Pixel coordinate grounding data
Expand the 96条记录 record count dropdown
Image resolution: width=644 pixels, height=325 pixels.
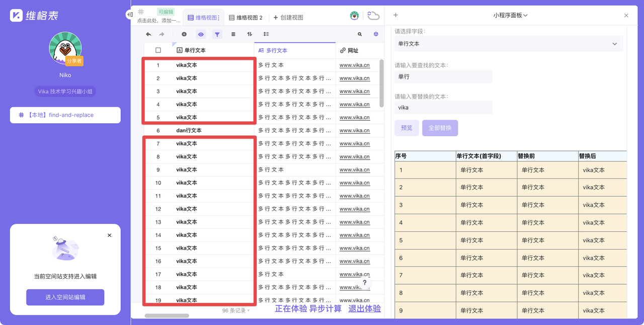236,310

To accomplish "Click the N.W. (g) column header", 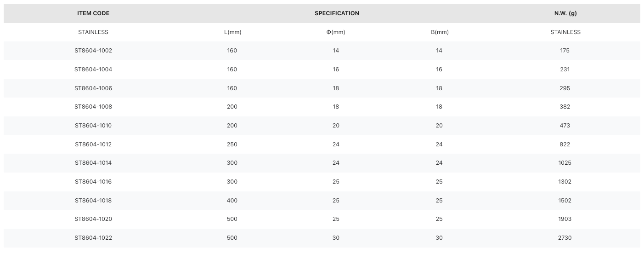I will click(x=565, y=13).
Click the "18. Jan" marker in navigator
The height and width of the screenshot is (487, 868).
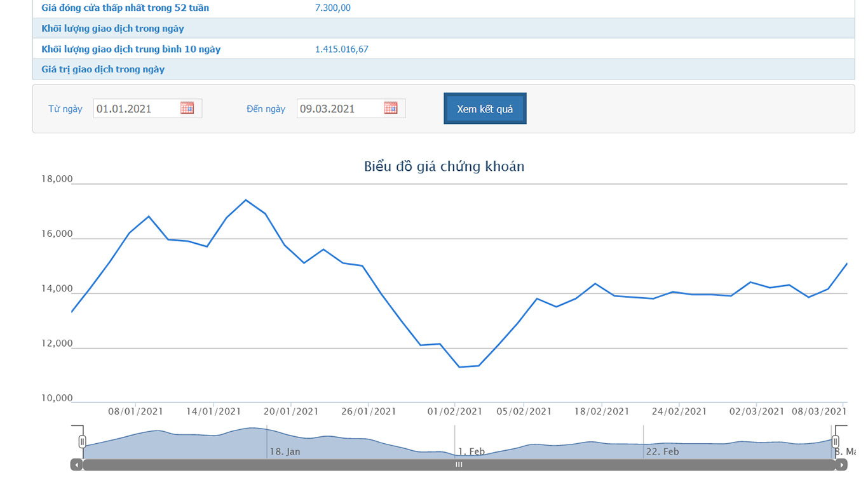point(285,451)
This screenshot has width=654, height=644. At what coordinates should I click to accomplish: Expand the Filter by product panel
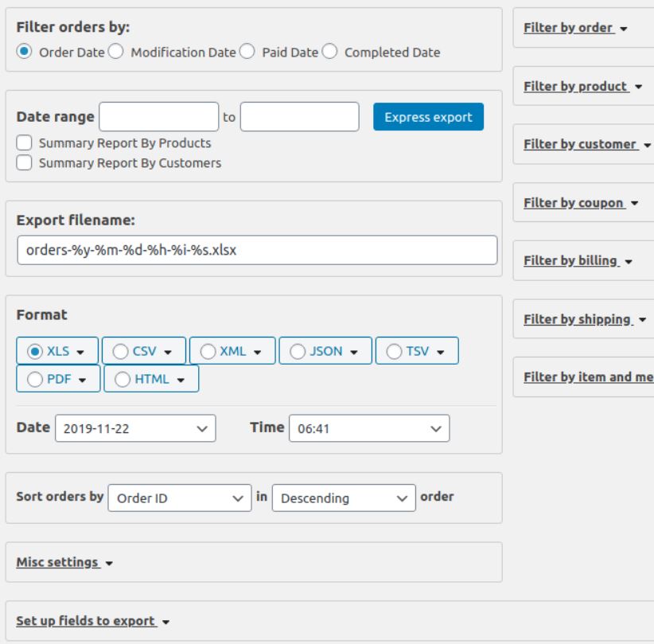[582, 87]
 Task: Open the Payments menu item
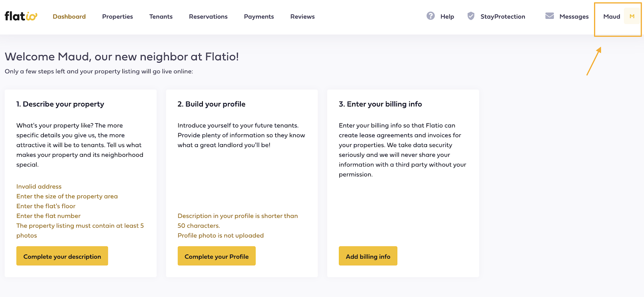259,16
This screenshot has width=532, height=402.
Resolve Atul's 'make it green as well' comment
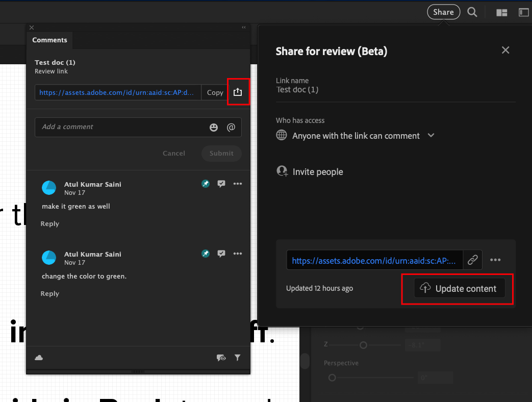221,184
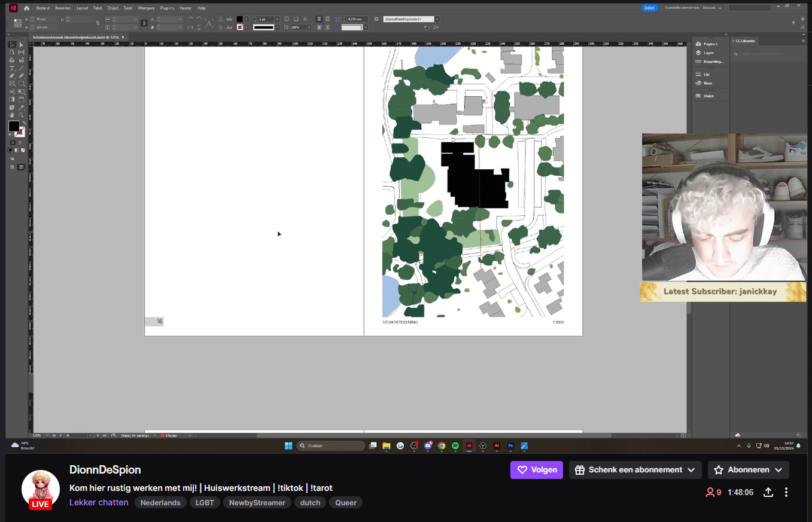Open the Weergave menu
The width and height of the screenshot is (812, 522).
point(146,8)

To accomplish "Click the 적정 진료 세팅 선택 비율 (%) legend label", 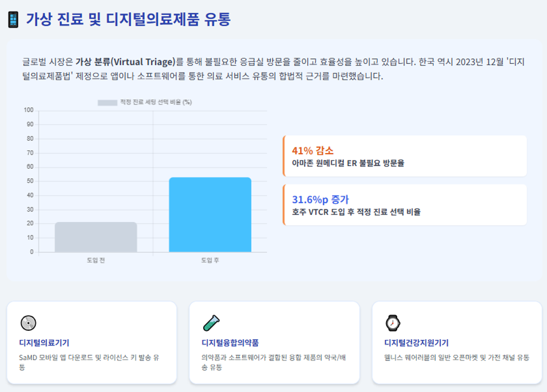I will [156, 102].
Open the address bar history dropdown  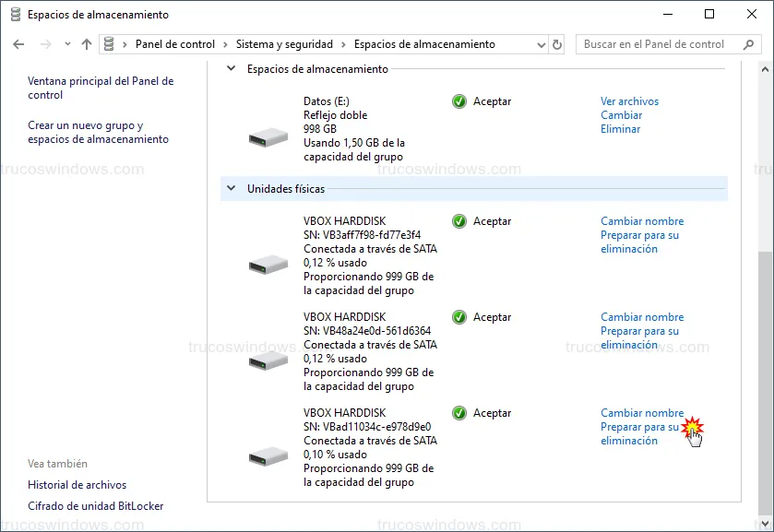(541, 44)
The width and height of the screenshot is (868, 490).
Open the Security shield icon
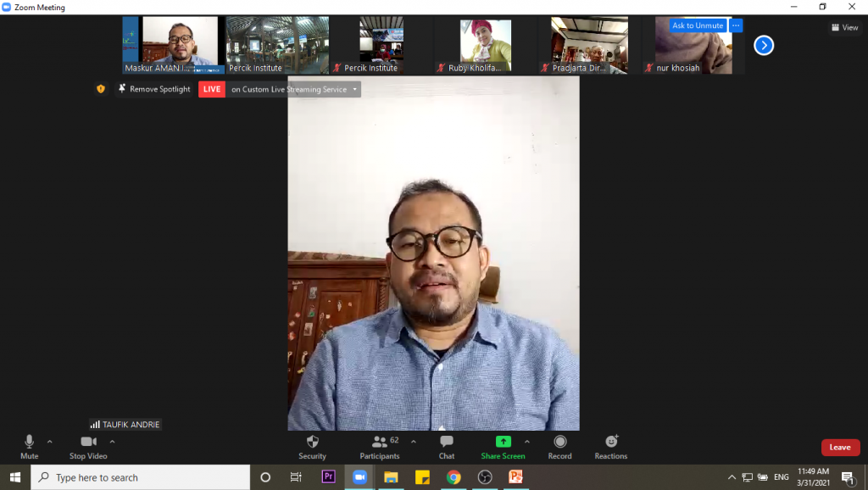coord(312,442)
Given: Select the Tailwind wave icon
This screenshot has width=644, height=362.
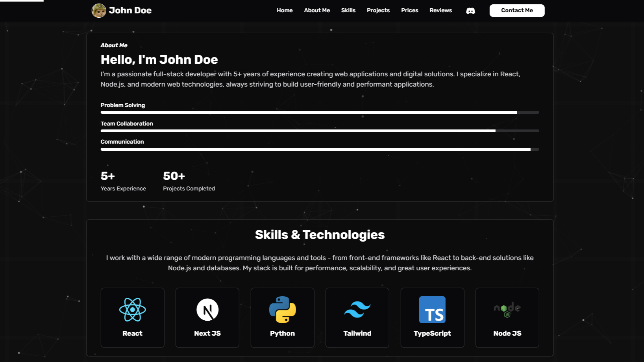Looking at the screenshot, I should [x=357, y=310].
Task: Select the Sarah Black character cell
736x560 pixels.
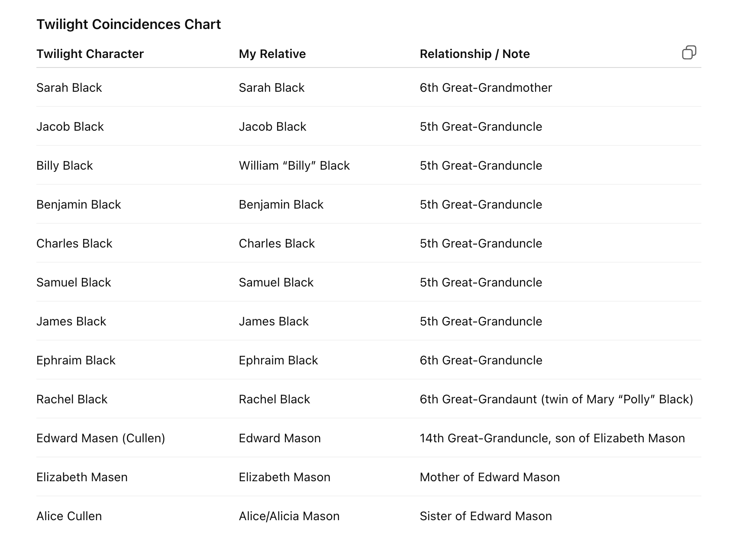Action: tap(69, 87)
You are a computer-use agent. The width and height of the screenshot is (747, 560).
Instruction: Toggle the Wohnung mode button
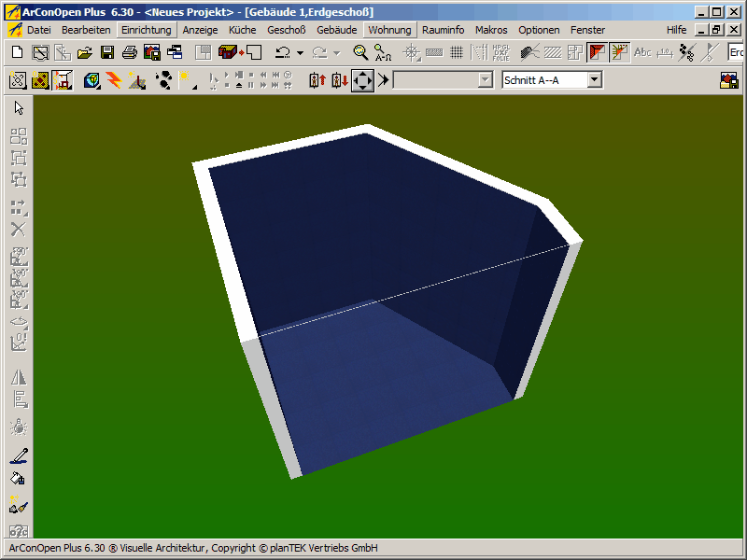point(389,30)
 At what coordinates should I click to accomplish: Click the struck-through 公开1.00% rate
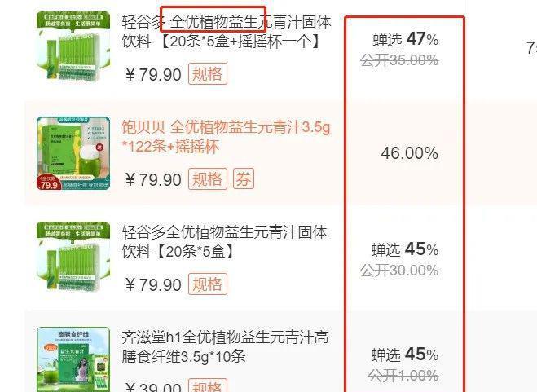pyautogui.click(x=403, y=376)
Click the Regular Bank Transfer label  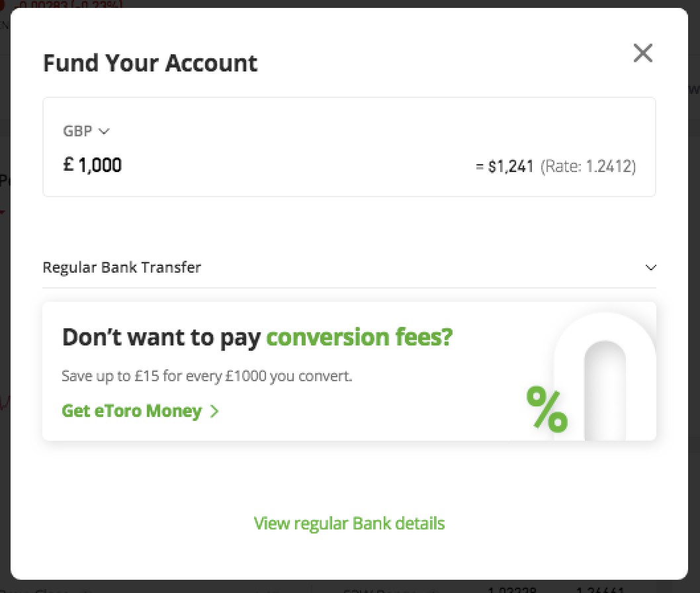coord(122,267)
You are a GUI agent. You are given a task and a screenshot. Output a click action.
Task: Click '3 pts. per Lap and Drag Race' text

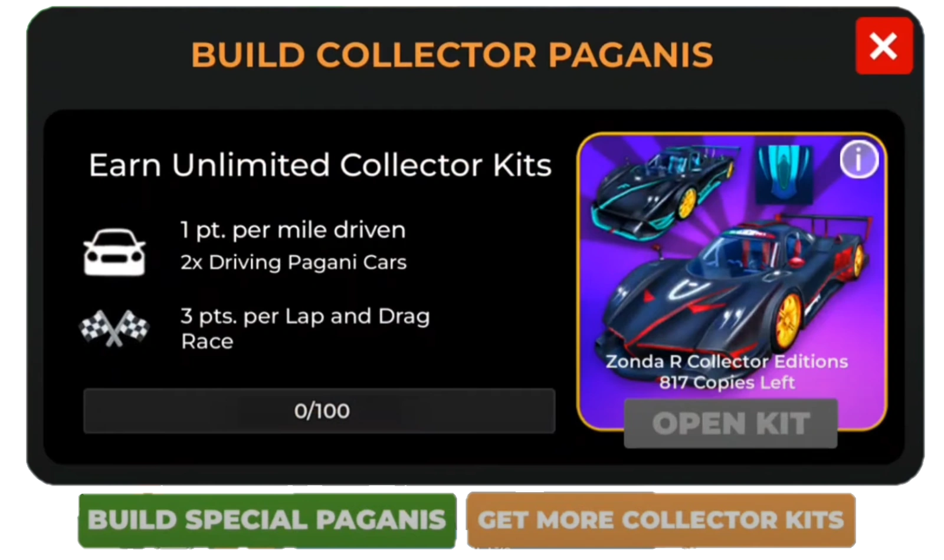305,328
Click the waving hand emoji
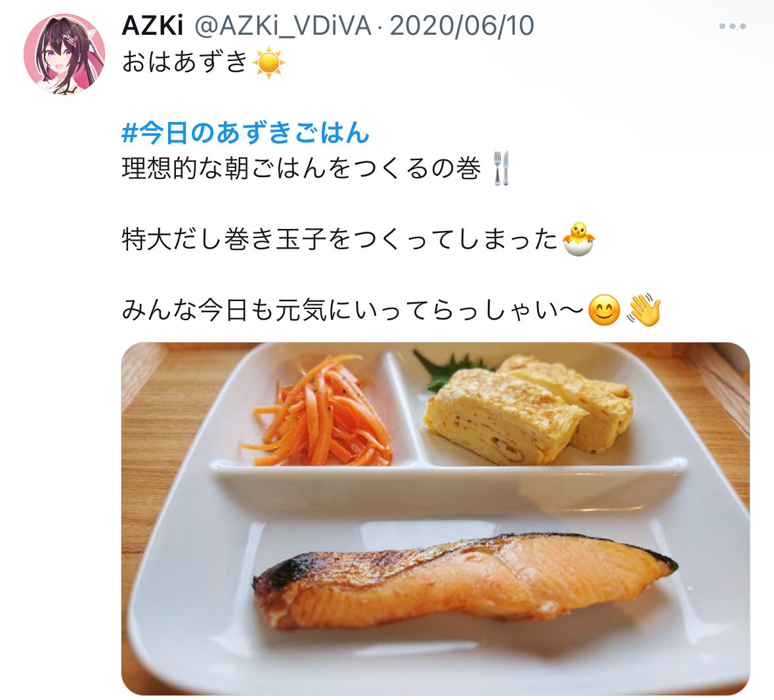 (644, 309)
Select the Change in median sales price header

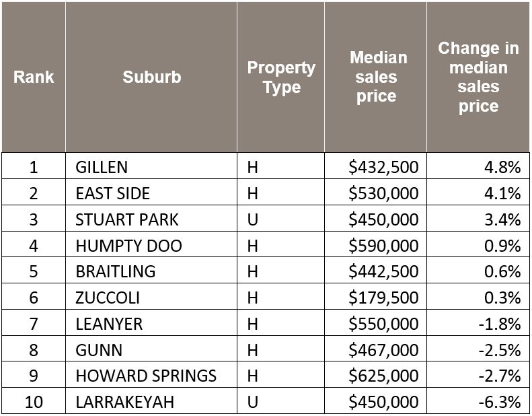coord(478,77)
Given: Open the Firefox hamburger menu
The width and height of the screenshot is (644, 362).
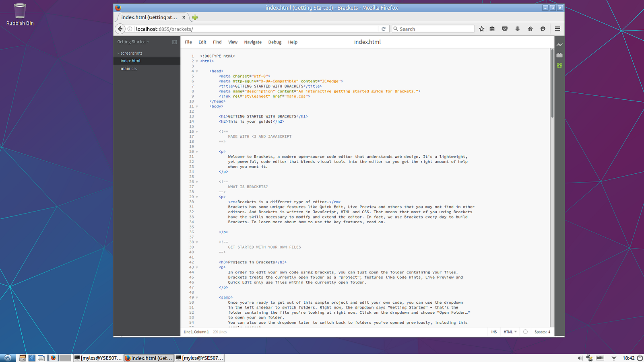Looking at the screenshot, I should 557,29.
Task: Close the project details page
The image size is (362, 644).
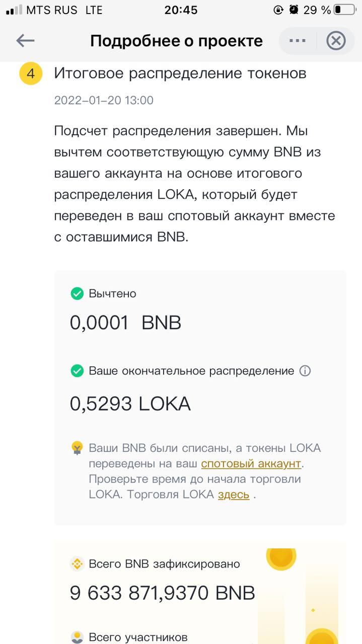Action: click(336, 41)
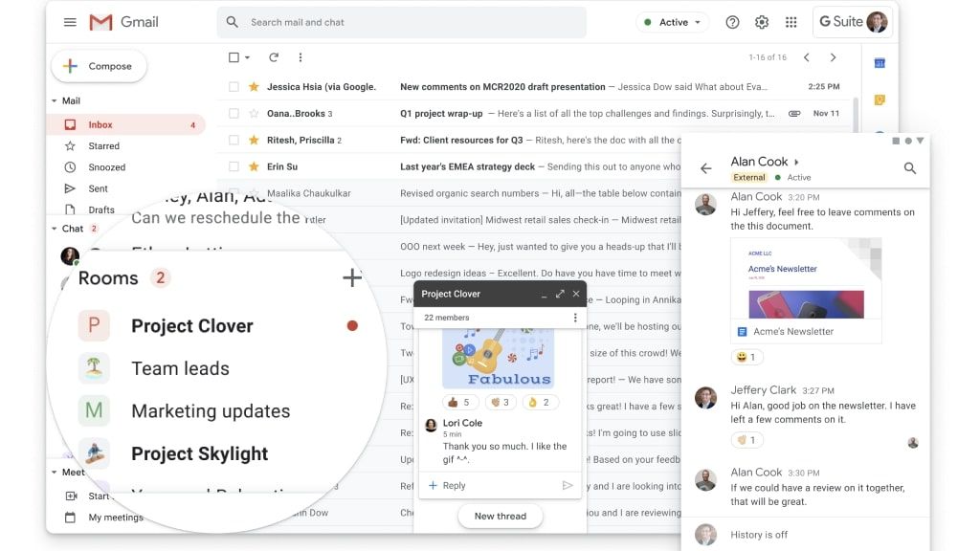Collapse the Meet section in the sidebar
This screenshot has width=980, height=551.
point(55,472)
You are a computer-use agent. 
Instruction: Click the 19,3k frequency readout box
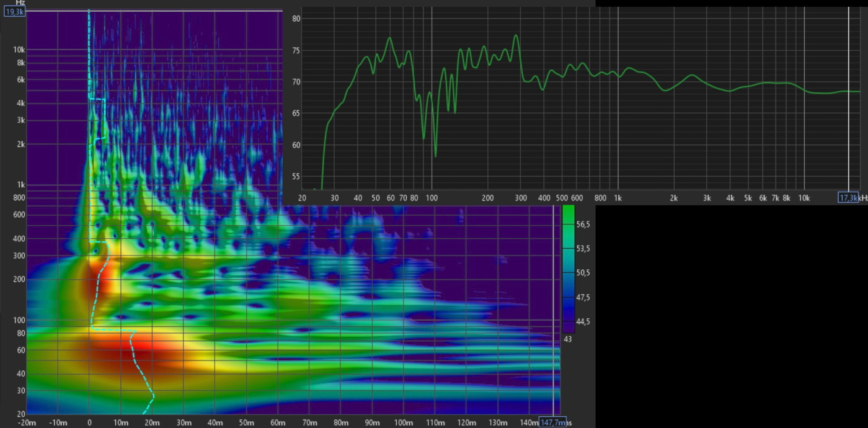tap(15, 11)
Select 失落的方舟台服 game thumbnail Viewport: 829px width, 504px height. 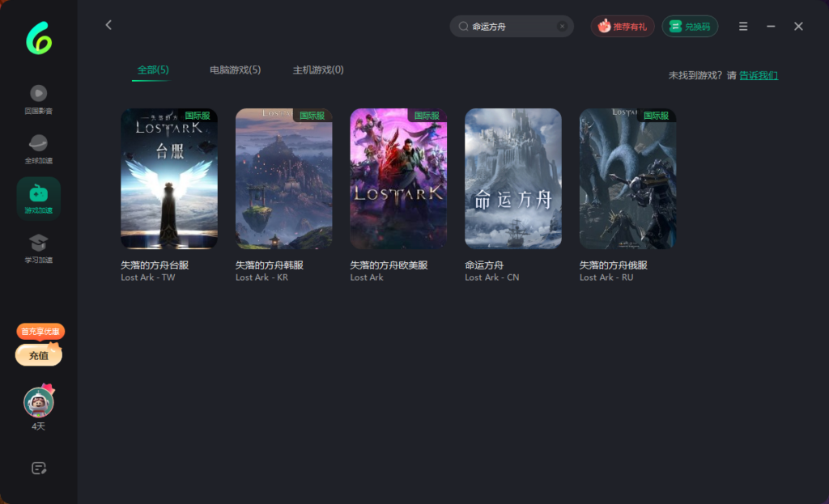pos(169,179)
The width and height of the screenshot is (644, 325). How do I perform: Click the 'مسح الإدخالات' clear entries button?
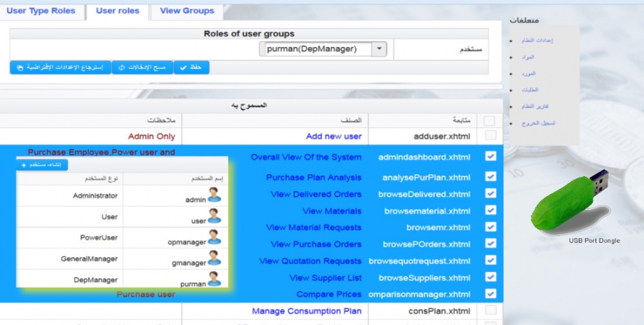(x=142, y=67)
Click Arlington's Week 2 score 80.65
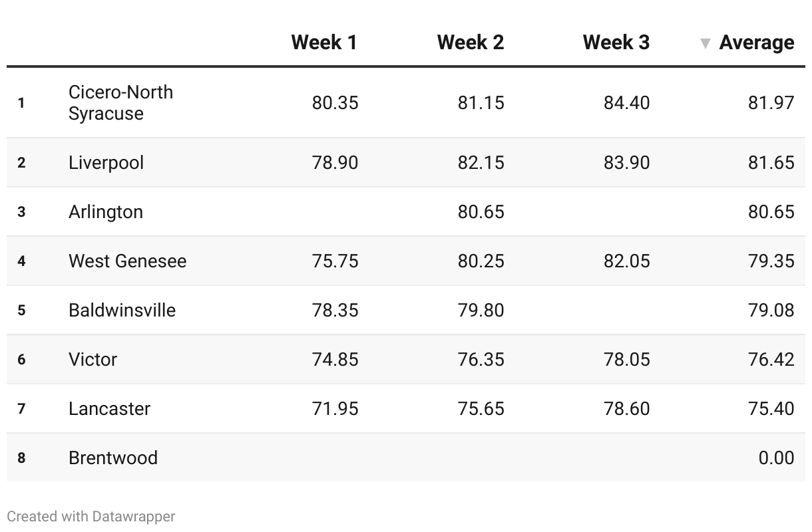The image size is (812, 532). (481, 212)
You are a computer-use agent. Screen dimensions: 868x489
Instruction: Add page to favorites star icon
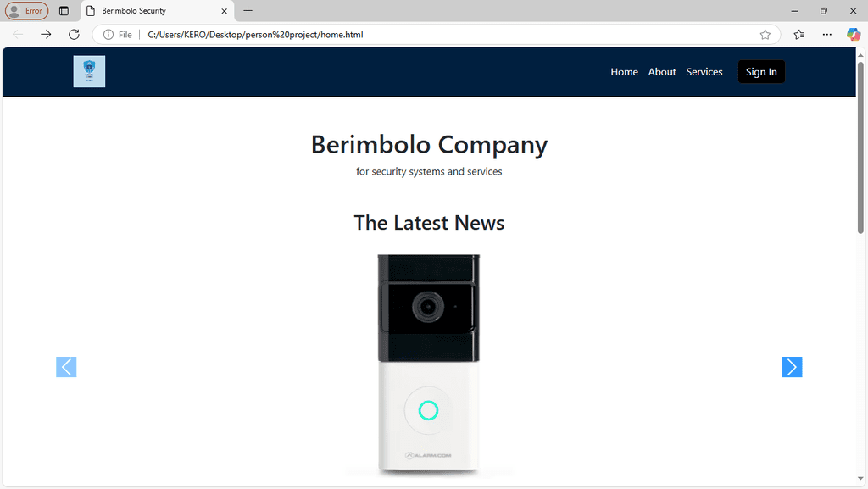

TASK ITEM
Read through the data and copy every line where "computer" shows up.

REPLY
You are a computer-use agent. The width and height of the screenshot is (747, 560).
You are a computer-use agent. 
You are a computer-use agent. Screen dimensions: 868x489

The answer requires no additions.